Can you tell which I like more? The warm light of early morning and late afternoon is flattering, creating beautiful portraits with rich, saturated colors. Midday light is stronger, harsher, and, if you know how to work with it, bold and daring.
Every style has its place, and you choose the light to get the impact you want. Want warm, flattering, and inviting? Go for evening light. Want high-impact style? Use the bright sun of midday, but use it carefully. Posing and composition are key to this style. Get that wrong and it can be a disaster, use it right and you have that bold style that fashion magazines love.
With the road image of Meghan I took at our Seniors Ignite event, we didn’t have a choice in time of the session so we had to create the high fashion look using the sun. I used a big silver reflector and aimed it to reflect the sun and fill in the shadows. Then I posed Meghan so her eyes were not toward us which would have created that raccoon look, with dark shadows under the eyes.
Later in the portrait session I posed her in front of this abandoned airplane and balanced the bright sunlight with the 6′ silver reflector.
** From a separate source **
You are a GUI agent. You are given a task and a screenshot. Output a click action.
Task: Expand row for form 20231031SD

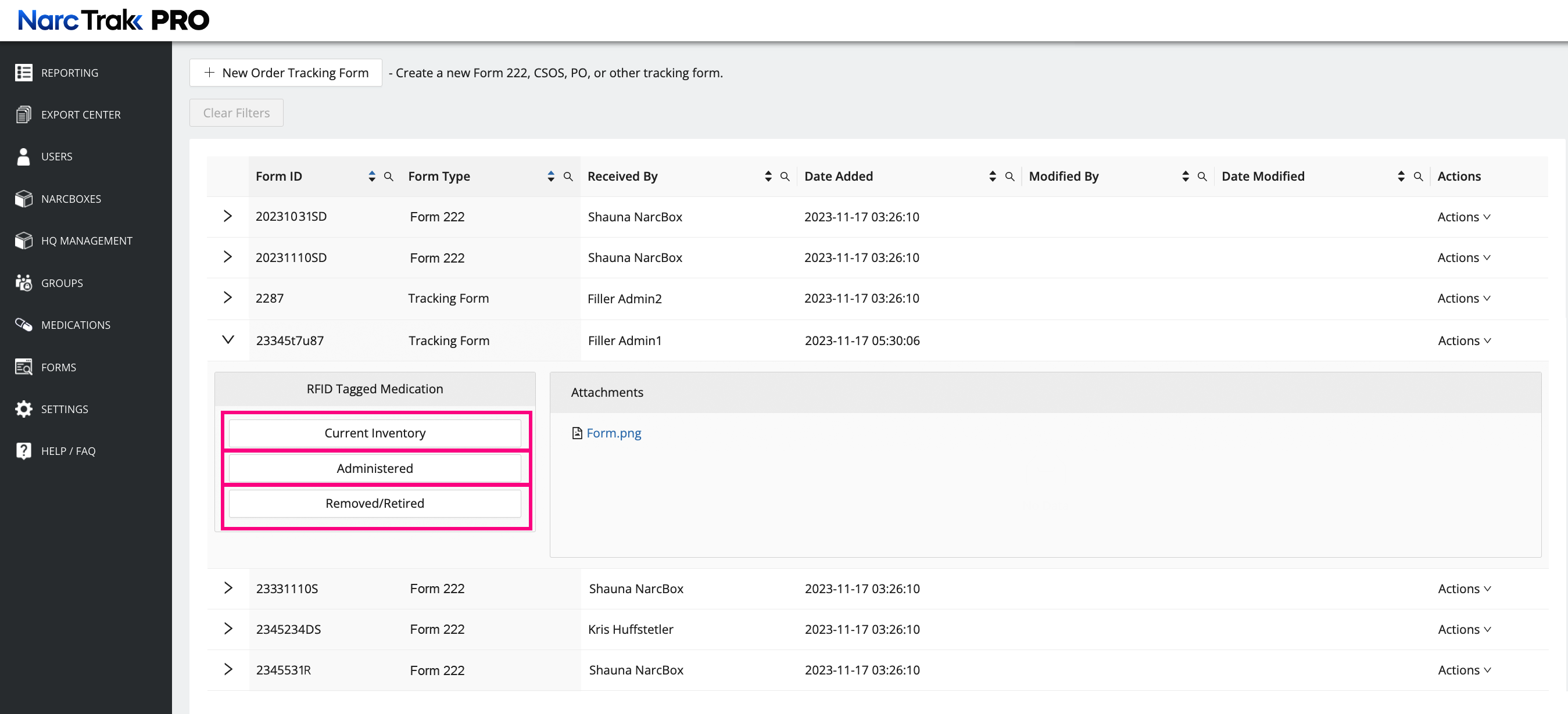[228, 216]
The strong light, used well and balanced with careful posing and a reflector, creates strong images. This is great for fashion magazines and many of my seniors models love it too! But for family and children, I really prefer to use soft morning and afternoon light. It creates such a warm, loving atmosphere where I can capture beautiful expressions without having to fight the sun.
So, thinking about having your family portrait created at noon? Don’t do it!! Even 4pm can be too early if you are out in the open. At this time of day beginner photographers often want to pose you with the sun right behind you, but this will just wash out the background and look overexposed.
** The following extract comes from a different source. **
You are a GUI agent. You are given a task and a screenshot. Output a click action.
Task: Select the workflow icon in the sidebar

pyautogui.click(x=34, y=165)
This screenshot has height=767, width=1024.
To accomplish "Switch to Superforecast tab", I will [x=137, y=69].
This high-impact bright-sun style is an effect where the main star of the picture is often the sun. If used correctly you can get a nice image, but doesn’t usually create that timeless, centerpiece image you’ll want to hang in your living room for years.
Instead, have your portrait session a little later in the day, in the soft golden light that is flattering and saturates colors. In this light you and your family will be the star of the portraits, not the bright sun.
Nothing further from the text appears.